----- Text under study -----
Allison Townsend
Over the Thanksgiving weekend, I spent some quality time in Providence in an independent toy store, thinking of how long it had been since I even saw one. I looked with my hands and touched every little thing, testing out the toys to see what would be really great for my 2-year-old nephew, Jack, for Christmas.
One of the things I came across was a package of over 100 green cards on a binder ring, entitled “Things to ask your grandparents.” I read through them. What was the biggest lesson you learned while you were in school? What was your favorite candy when you were a kid? What was one of the best memories you had with your parents? What was your greatest accomplishment?
The first thing I could think of was how amazing this little loop of cards was. I wished, then, that I had them when I was a kid. I wish I had asked those questions to my father’s parents before I lost them. And now, at 24, I am wondering if it’s too late to start asking these questions to my mother’s parents.
My 84-year-old grandmother, Elsie, is in stage five renal failure. Her kidneys are giving out. They have been for months and months now, but I got a message from my mom last week that hospice is coming. It’s time.
In the beginning of 2008, my grandfather and grandmother moved into my parents’ house in Ohio, no longer able to live on their own in a two-story condo. Once my grandmother’s health began to go downhill, I could see a frustration in my mom, who so badly wanted to have fun living with her parents again, but whose role as a caretaker made it difficult for her to enjoy the time.
Over the summer, I read an article in Newsweek called “The Caregiving Boomerang,” which spoke about how a lot of baby boomers of today are sending their children off to college and then filling their empty rooms with their parents. The article said that nearly 50 million Americans are taking care of an adult who used to be independent.
-----
What needs to be done
Write out, word for word, everything in the caregiving essay from "In the beginning" down to "to be independent.". The records that come next are separate material from the caregiving essay.
----- Material provided -----
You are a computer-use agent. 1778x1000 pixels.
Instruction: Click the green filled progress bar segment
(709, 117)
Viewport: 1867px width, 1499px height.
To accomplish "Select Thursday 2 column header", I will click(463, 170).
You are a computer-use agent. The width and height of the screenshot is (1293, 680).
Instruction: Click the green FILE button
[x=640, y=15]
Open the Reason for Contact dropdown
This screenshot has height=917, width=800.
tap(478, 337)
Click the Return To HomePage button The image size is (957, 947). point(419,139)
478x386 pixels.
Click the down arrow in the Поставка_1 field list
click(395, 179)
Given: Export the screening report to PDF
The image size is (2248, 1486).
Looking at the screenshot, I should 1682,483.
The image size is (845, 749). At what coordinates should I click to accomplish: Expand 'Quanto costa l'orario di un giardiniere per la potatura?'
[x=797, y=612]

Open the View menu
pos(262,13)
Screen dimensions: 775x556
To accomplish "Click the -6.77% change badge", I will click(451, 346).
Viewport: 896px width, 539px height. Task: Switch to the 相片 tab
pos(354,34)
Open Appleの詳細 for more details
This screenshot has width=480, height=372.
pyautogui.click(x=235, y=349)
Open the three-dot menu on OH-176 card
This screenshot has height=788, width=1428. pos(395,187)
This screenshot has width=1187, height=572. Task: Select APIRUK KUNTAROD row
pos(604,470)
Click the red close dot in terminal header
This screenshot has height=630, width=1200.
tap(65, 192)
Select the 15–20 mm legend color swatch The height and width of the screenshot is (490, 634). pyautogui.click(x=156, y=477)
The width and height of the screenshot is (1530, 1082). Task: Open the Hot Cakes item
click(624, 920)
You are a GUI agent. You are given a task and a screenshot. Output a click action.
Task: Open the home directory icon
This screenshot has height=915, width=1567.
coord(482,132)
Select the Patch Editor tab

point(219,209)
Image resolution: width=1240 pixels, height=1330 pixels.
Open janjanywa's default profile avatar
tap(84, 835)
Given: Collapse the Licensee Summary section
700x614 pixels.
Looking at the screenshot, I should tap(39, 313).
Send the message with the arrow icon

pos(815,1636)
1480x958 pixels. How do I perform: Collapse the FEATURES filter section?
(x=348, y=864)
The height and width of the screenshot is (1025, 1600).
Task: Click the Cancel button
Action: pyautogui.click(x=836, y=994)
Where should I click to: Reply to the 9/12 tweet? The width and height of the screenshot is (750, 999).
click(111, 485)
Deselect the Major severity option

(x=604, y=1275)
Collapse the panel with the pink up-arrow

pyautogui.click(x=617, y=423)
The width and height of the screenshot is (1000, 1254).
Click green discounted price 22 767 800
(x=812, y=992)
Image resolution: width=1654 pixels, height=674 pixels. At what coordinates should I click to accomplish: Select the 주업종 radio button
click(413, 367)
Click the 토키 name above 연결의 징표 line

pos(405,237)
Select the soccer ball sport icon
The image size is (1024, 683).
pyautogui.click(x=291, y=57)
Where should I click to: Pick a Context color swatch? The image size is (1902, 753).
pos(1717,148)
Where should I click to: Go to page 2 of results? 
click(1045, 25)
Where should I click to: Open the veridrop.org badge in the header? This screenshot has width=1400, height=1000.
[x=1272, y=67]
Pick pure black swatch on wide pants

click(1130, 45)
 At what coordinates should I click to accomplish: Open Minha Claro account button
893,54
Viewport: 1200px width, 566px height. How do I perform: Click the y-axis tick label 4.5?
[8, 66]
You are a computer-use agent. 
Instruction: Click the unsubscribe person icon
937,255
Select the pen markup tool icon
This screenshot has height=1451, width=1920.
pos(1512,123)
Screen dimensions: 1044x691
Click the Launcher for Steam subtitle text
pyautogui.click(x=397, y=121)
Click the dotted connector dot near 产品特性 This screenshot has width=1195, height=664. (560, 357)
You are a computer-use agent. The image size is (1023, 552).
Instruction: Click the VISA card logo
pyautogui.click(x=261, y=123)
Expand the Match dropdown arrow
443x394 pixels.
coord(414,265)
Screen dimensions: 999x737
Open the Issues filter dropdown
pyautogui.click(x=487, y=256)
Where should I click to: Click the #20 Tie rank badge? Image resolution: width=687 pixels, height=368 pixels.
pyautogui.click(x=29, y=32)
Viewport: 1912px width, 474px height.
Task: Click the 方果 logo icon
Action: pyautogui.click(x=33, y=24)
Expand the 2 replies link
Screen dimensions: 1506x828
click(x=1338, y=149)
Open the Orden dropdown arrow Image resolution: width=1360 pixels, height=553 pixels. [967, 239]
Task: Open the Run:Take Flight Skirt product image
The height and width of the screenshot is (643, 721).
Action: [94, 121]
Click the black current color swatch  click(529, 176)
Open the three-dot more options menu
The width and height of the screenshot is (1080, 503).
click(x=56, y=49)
-----
Solution below
In the beginning of 2008, my grandfather and grandmother moved into my parents’ house in Ohio, no longer able to live on their own in a two-story condo. Once my grandmother’s health began to go downhill, I could see a frustration in my mom, who so badly wanted to have fun living with her parents again, but whose role as a caretaker made it difficult for her to enjoy the time.
Over the summer, I read an article in Newsweek called “The Caregiving Boomerang,” which spoke about how a lot of baby boomers of today are sending their children off to college and then filling their empty rooms with their parents. The article said that nearly 50 million Americans are taking care of an adult who used to be independent.